**Texte fourni:**
..............................
Les Israéliens, eux, estiment que cette conférence ne peut être que le point de départ d’un nouveau processus de négociations et souhaitent donc que la « déclaration conjointe » qui doit ouvrir les travaux soit aussi vague que possible. Les chefs de deux des principaux partis alliés à Ehoud Olmert menacent de quitter la coalition au pouvoir - c’est-à-dire de provoquer la chute du gouvernement - si les points réclamés par les Palestiniens figurent dans la déclaration. En outre, au moment même où ces préparatifs sont en cours ; Israël multiplie les signaux contradictoires : tandis que certains dirigeants se déclarent favorables au transfert de plusieurs localités de Jérusalem-Est au futur Etat palestinien ; le gouvernement israélien confisque des terres à l’est de Jérusalem pour construire les routes qui doivent contourner le mur de séparation... Et le négociateur palestinien Ahmed Qoreï évoque le risque d’une « troisième Intifada » si la conférence échoue...

Le conflit entre le Hamas et le Fatah est-il un obstacle à une éventuelle reprise du processus de paix ?
..............................
**Lignes extraites:**
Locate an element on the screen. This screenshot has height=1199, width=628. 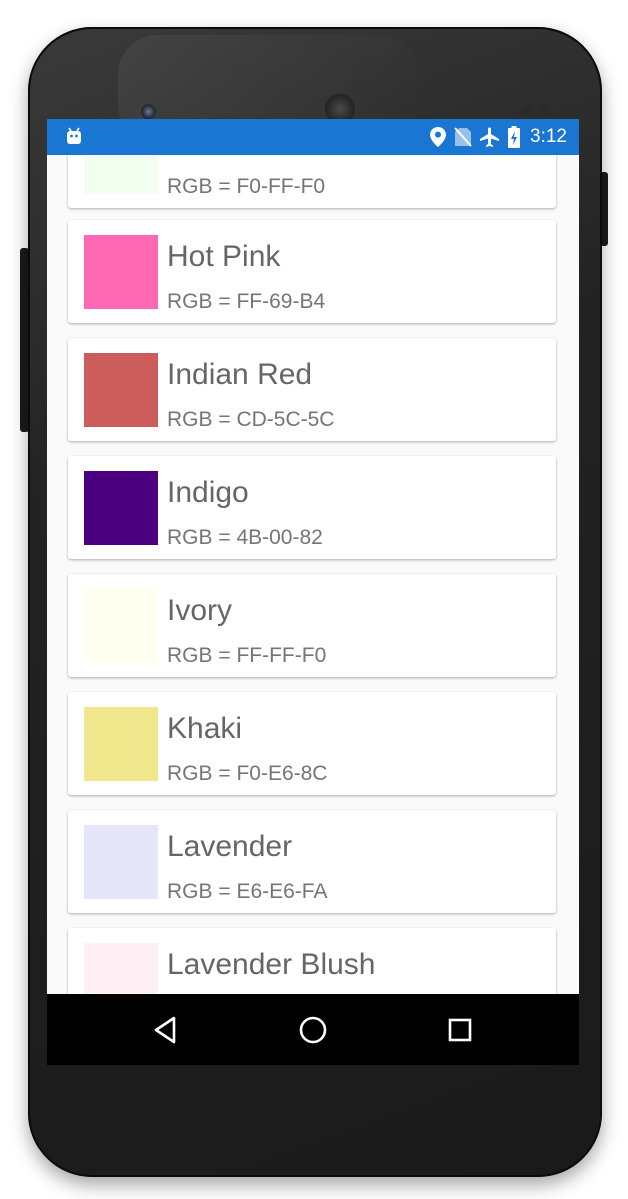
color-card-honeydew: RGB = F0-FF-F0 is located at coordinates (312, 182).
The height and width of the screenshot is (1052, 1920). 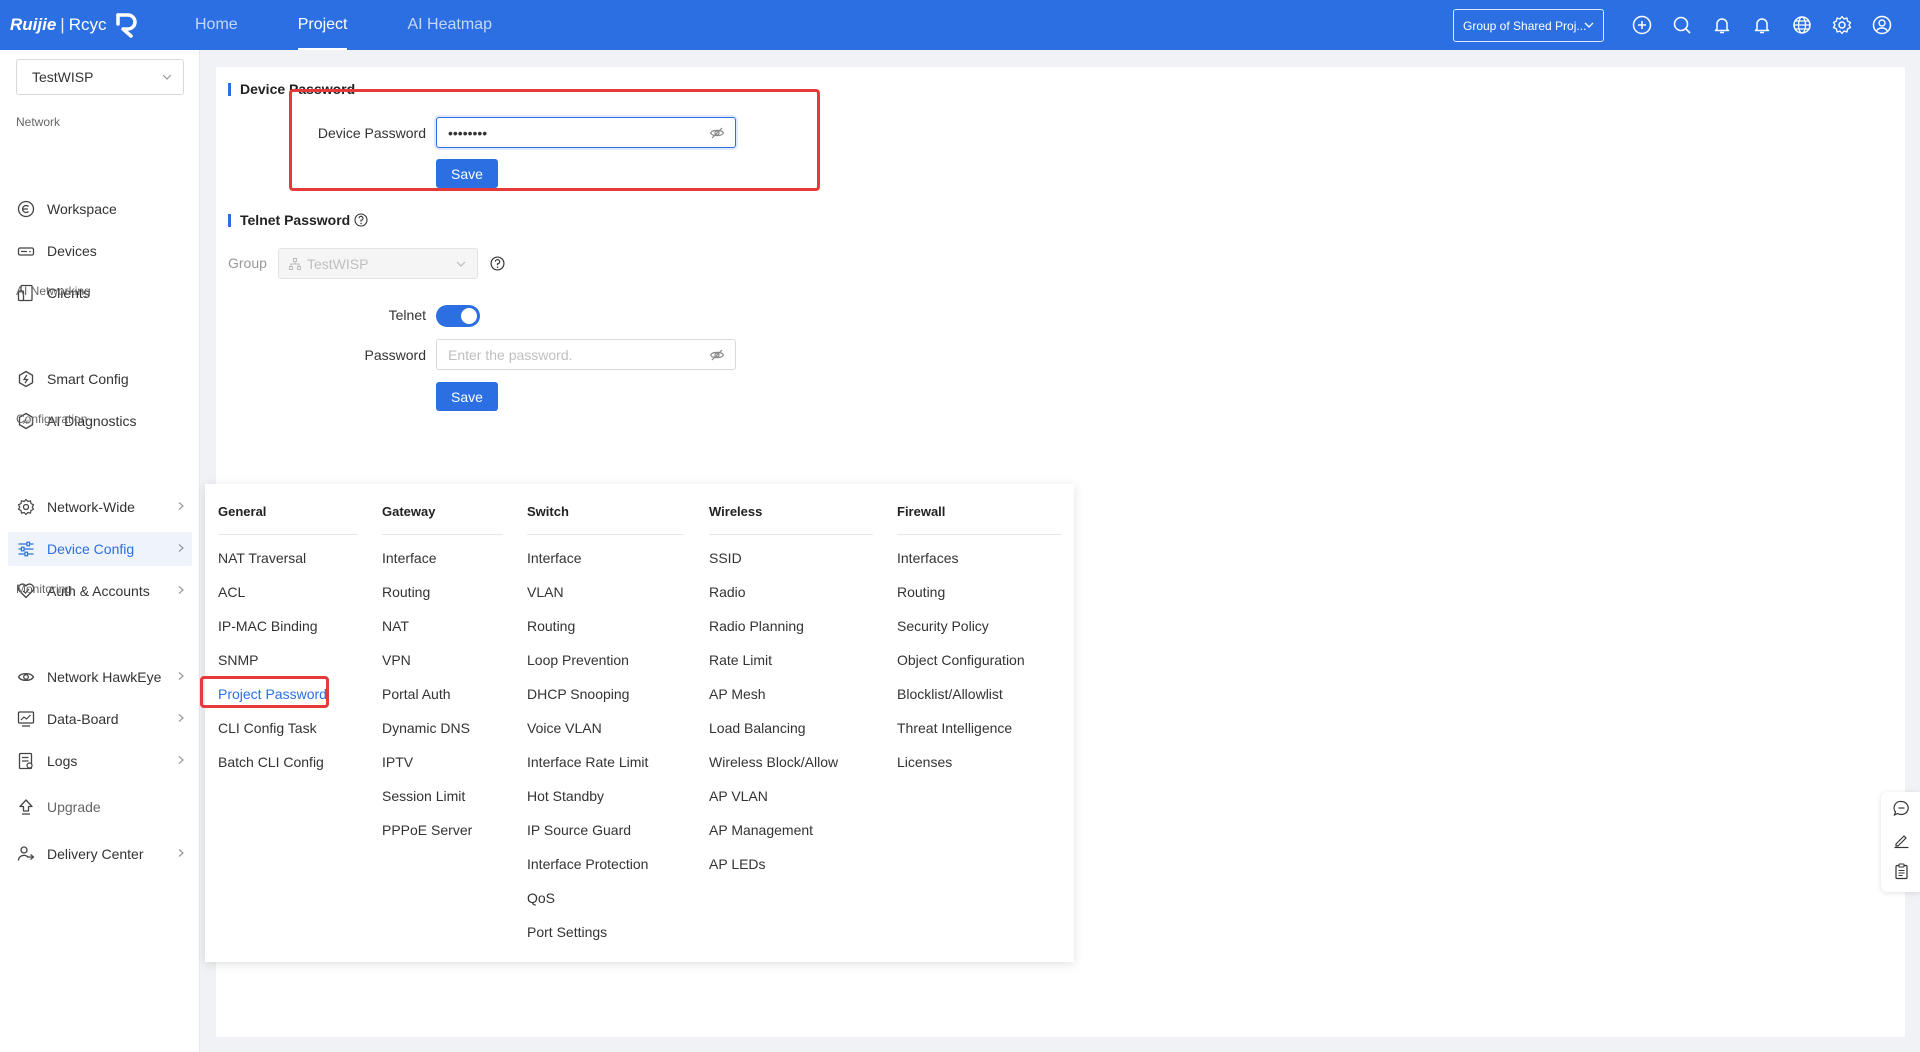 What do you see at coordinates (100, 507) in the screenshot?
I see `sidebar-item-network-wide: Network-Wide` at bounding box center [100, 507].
..............................
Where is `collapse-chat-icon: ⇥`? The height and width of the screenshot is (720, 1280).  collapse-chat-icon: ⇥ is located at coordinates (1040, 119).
..............................
**Tâche à réaliser:**
Reprenez la rédaction du texte sur la conférence de paix israélo-palestinienne à partir de sa dernière phrase. Les lignes n'ont aucun lien avec le texte sur la conférence de paix israélo-palestinienne.

**Réponse à fournir:**
Indiscutablement. D’abord parce qu’il affaiblit spectaculairement le président palestinien, Mahmoud Abbas, qui est censé représenter l’ensemble des Palestiniens et qui n’exerce en fait une autorité gouvernementale théorique que sur les 2,5 millions d’habitants de la Cisjordanie. Les autres 1,5 million - sont confinés dans la bande de Gaza ; surpeuplée, qui demeure sous le contrôle du « gouvernement » du Hamas, présidé par Ismaïl Haniyeh. Ce problème de représentativité est si réel qu’un ministre israélien, Ami Ayalon, a suggéré la semaine dernière à Ehoud Olmert d’inviter le Hamas à la conférence d’Annapolis.

En outre, on voit mal comment Mahmoud Abbas, qui pourrait jouer son destin politique - et peut-être sa vie - lors de cette conférence, si elle se tient, parviendrait à faire avaliser par son peuple les résultats - quels qu’ils soient, d’une négociation, si le territoire du futur Etat de Palestine demeure divisé entre deux zones géographiques, la Cisjordanie et la bande de Gaza. La seconde, désormais tenue par Israël pour une « entité hostile », étant soumise à un blocus impitoyable. Les tentatives de renouer le dialogue entre Mahmoud Abbas et le gouvernement d’Ismaïl Haniyeh sont, il est vrai, compliquées par l’existence au sein du Hamas d’une branche armée et d’une branche politique, d’une aile intérieure et d’une aile extérieure basée en Syrie. Chacune défendant ses intérêts, et ceux de ses parrains...

Du même auteur :

- René Backmann, auteur d’"Un mur en Palestine" invité à Alger
- Bil’in : "Des décisions difficilement applicables"
- "Les bons signes sont encore à venir"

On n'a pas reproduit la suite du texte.